Online supplemental material
Tables S1 and S2 describe the binding of many proteins from cultured human cell extracts to tubulin, assembled into either curls or Tx-MTs. GO terms and other descriptions of each protein are included. Fig. S1 (A and B) shows immunoblots of mitotic cell extracts pulled down by curls or Tx-MTs probed with antibodies to four proteins of interest for comparison with the mass spectrometry data. C, D, and E confirm that N558 without a 6-His tag binds better to curls than to Tx-MTs. F and G show biochemical data for the dimeric condition of N558 in solution. Fig. S2 presents additional evidence on the cross-linking of N558 to tubulin. Fig. S3 compares that binding of fragments from CENP-F with tubulin before and after its cleavage by the protease subtilisin. Fig. S4 evaluates the effect of protein dilution on the ability of fragments from CENP-F to transduce force from shortening MTs. Videos 1–3 display the action of dynamic MTs on small clusters of N436-sfGFP or sfGFP-2592C and on microbeads coated with the same CENP-F fragments.
We thank Ryther Anderson, Mary Morphew, and Andreas Hoenger of the University of Colorado for help with electron microscopy; Evgenia Glazunova and Ekaterina Panasenko (Center for Theoretical Problems of Physicochemical Pharmacology, Russian Academy of Sciences [CTP PCP RAS]) for help with cloning and protein purification; and Fazly Ataullakhanov, Nikita Gudimchuk, and other members of the Ataullakhanov (CTP PCP RAS) laboratory for stimulating discussions.

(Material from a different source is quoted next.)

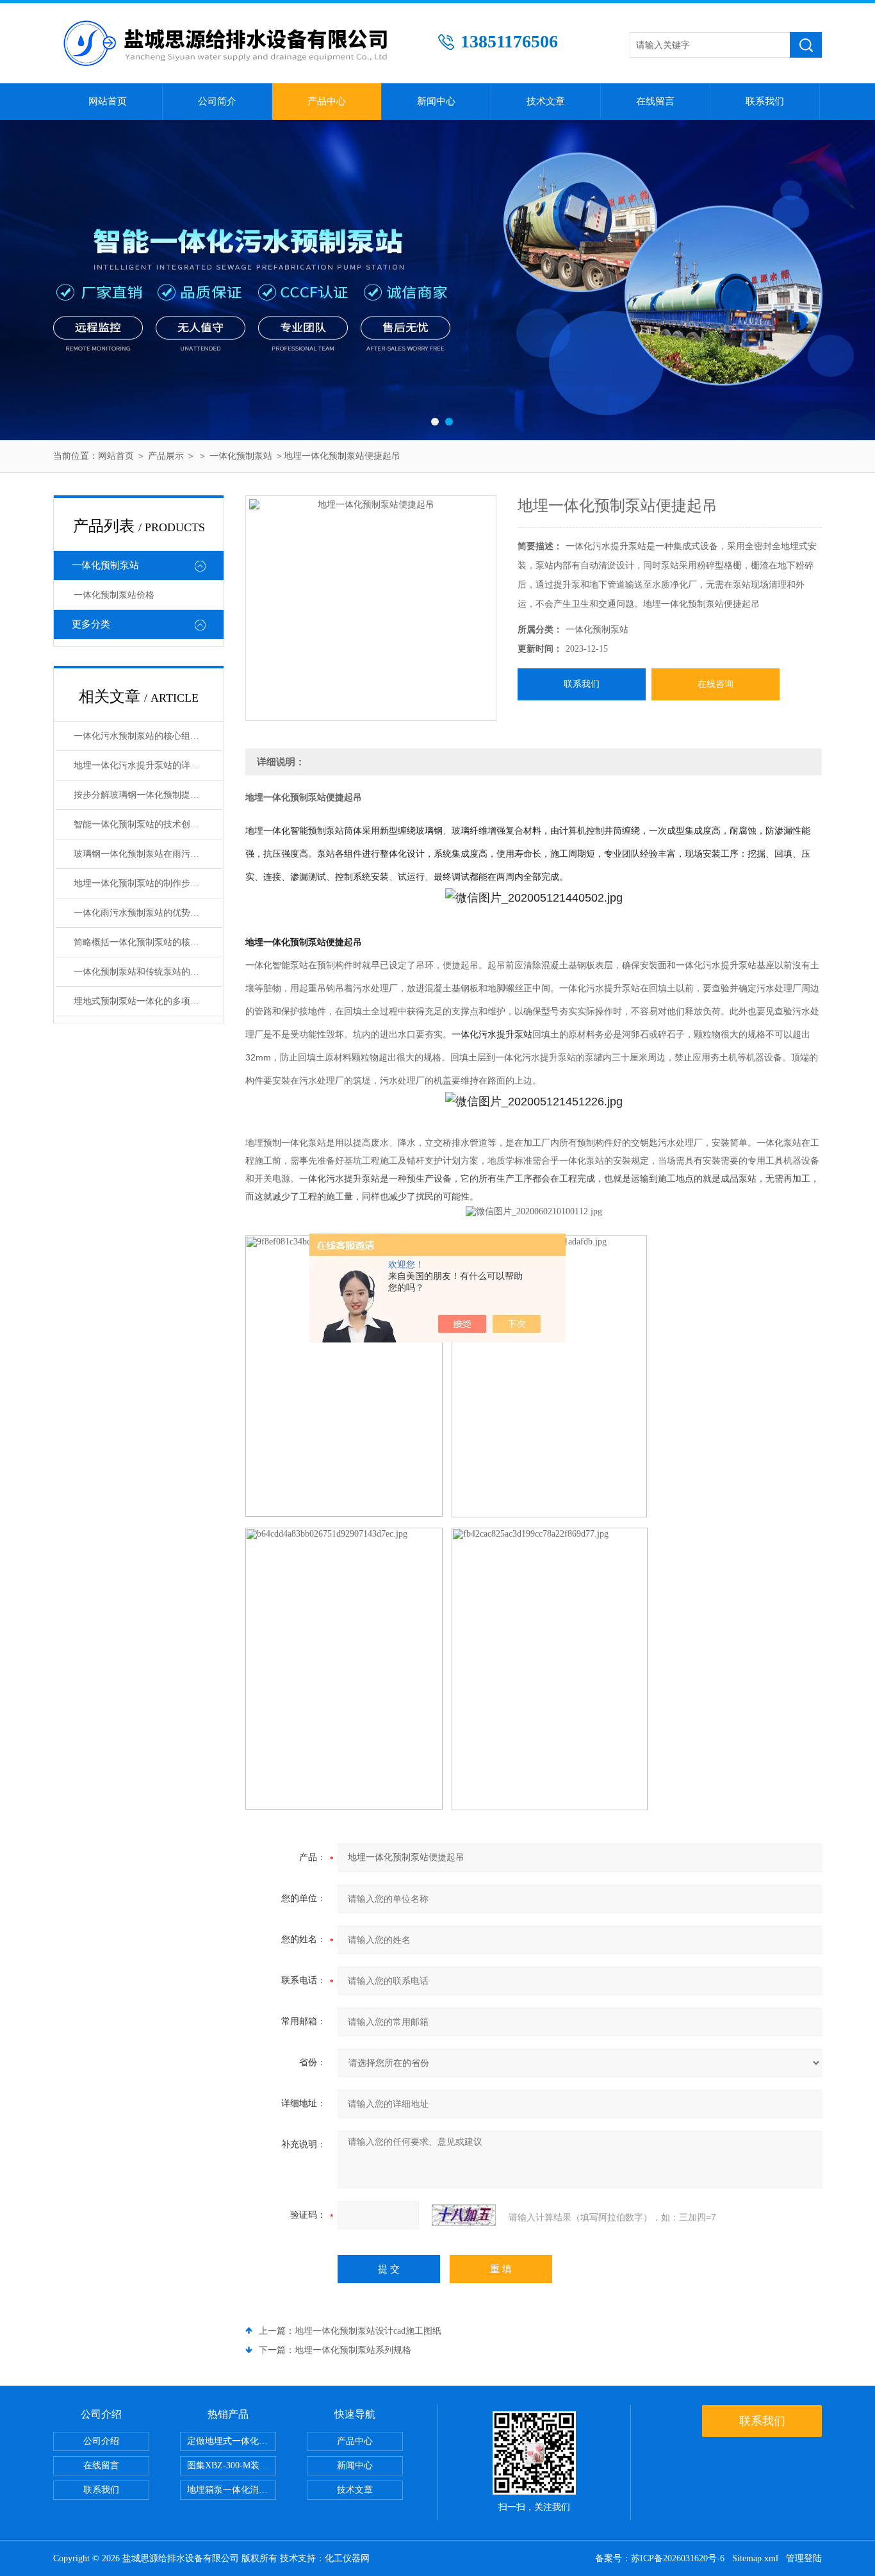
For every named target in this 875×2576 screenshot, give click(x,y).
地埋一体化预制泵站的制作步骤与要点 (148, 883)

This work was supported in part by National Institutes of Health grant GM033787 to J.R. McIntosh and grants 13-04-40188-H, 13-04- 40190-H, and 15-04-04467 from the Russian Fund for Basic Research and from the Presidium of Russian Academy of Sciences Molecular and Cell Biology program to F.I. Ataullakhanov, plus grants 14-04-31061 and 14-04-00057 from the Russian Fund for Basic Research and a Postdoctoral Fellowship from Dmitry Zimin Dynasty Foundation to V.A. Volkov.
The authors declare no competing financial interests.